According to Reviewer's suggestions, we expanded this paragraph: "Interactions between PD-1 and its ligands transmit an inhibitory signal to T cells, which has a measurable effect of hampering the proliferation and production of cytokines by these cells. [69]. However, studies show that stimulating PD-L1 can induce the conversion of naive CD4+ T cells to induced T regulatory cells (iTregs), which are critical mediators of peripheral tolerance that actively suppress the formation of effector T (Teff) cells [70]. In the absence of PD-1 signaling, PD-L1 and PD-L2 may provide a positive signal to T cells and stimulate their proliferation and cytokine production [71]. Teff cells, when activated, express both PD-1 and PD-L1. Also, higher PD-L1 expression is correlated with a higher Teff proliferation capacity [72]." (page 7, lines 311-396).

 

"The authors said that BTLA is not found in regulatory T cells (Tregs), which contradicts some other studies suggesting its expression in Tregs. Author should discuss the literature and the conflictive findings.

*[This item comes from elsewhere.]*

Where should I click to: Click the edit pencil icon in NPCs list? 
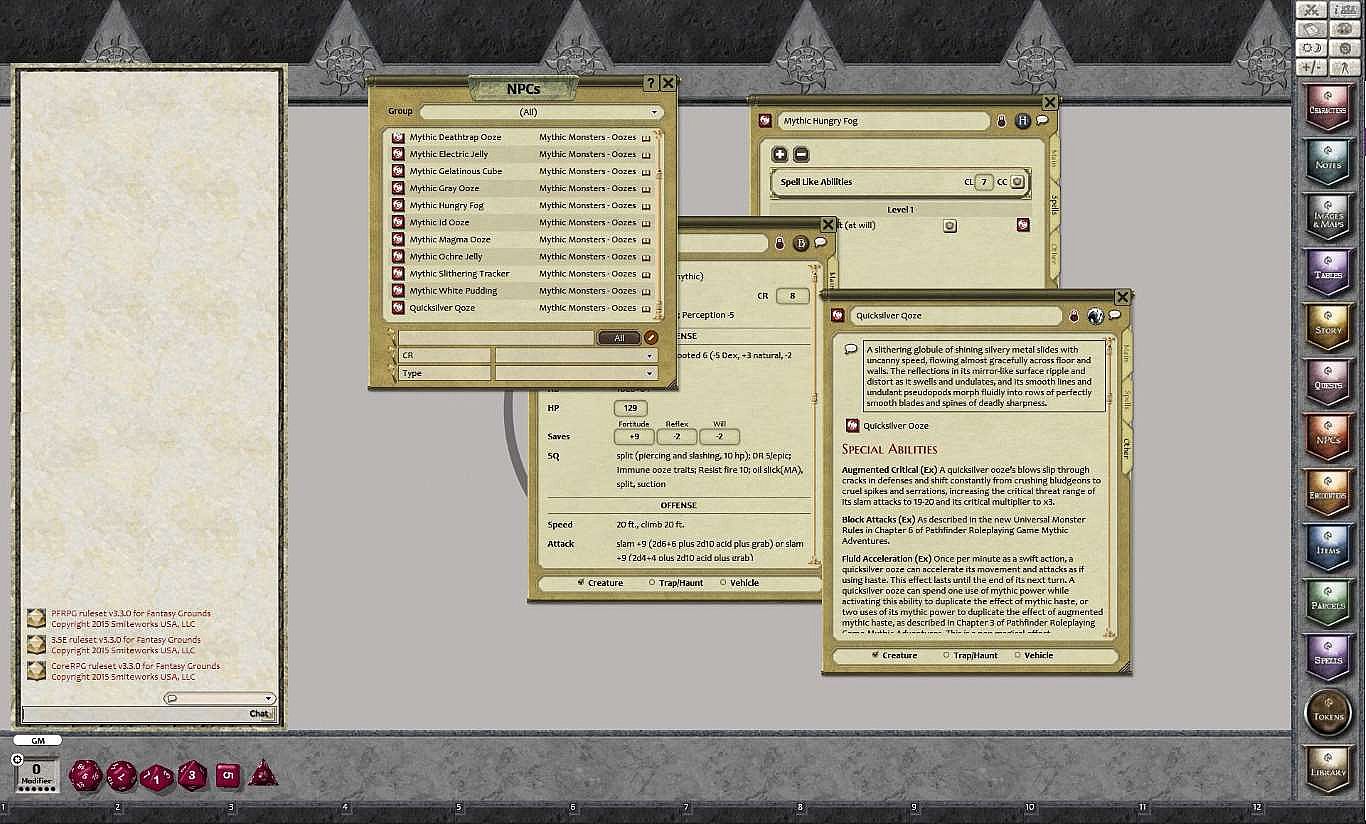(651, 338)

 Papers that said that there is the presence of BTLA in Tregs:

https://doi.org/10.3389/fimmu.2021.767099

https://doi.org/10.1016/j.celrep.2022.11055

Examples of papers that Supporting the absence of BTLA in Tregs:

https://doi.org/10.4049/jimmunol.1501973

https://doi.org/10.1016/j.immuni.2016.10.030"

 

As suggested, we added a sentence about contradicting findings: "However, opinions are divided on the presence of the receptor on Tregs. While some argue that BTLA is found in Tregs [73, 74], others deny it. [75, 76, 77]." (page 7, lines 325-374).

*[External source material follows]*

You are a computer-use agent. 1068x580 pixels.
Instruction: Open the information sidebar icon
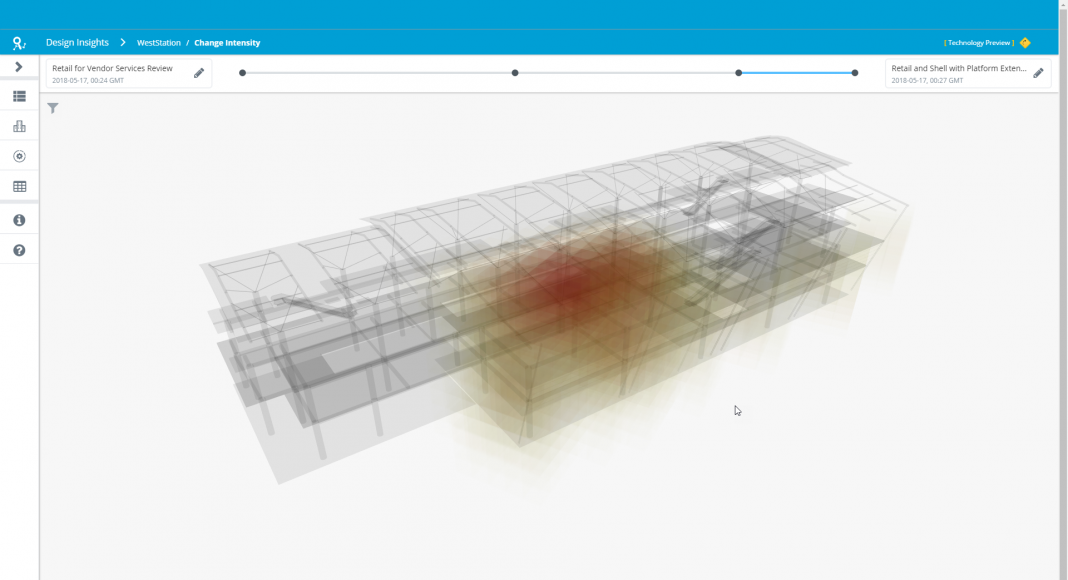coord(19,220)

"Provide more information about how the interaction  between BTLA and herpes virus entry mediator impacts immune regulation."

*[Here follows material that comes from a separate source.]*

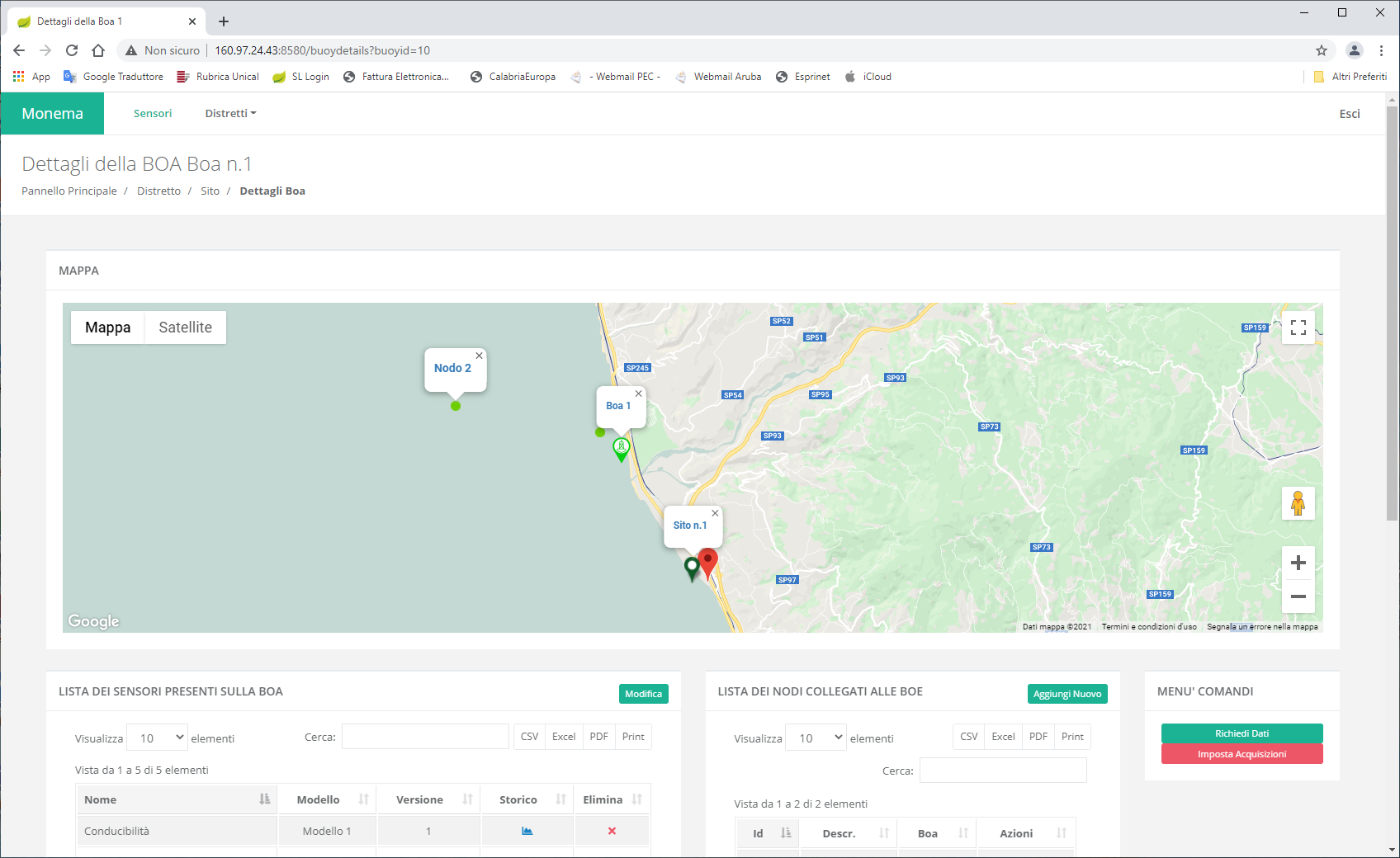Expand the Distretti dropdown menu
Screen dimensions: 1400x858
[230, 113]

As suggested, we added a paragraph about it: "Its binding with BTLA reduces cell activation, cytokine production, and proliferation [81]. Therefore, BTLA deficiencies in various experimental animal models promote the development of autoimmune diseases or worsen their course [82, 83]. For example, BTLA-deficient mice presented more pronounced experimental autoimmune encephalomyelitis. It should also be emphasized that HVEM can interact with BTLA in a cis or trans manner. HVEM and BTLA can be co-expressed on the same cells, forming a cis complex, or present on different cells, forming a trans interaction [84]. Both types of interaction inhibit T-cell activity but in different mechanisms; the cis complex prevents interaction with other co-signaling molecules, while trans interaction inhibits nuclear factor kappa-light-chain-enhancer of activated B cells (NF-κB)-dependent cell activation." (page 8, lines 336-346).

Round 2

Reviewer 2 Report

Comments and Suggestions for Authors

The authors have incorporated all the sugesstion of the previous report. They have made a great work the paper can be published.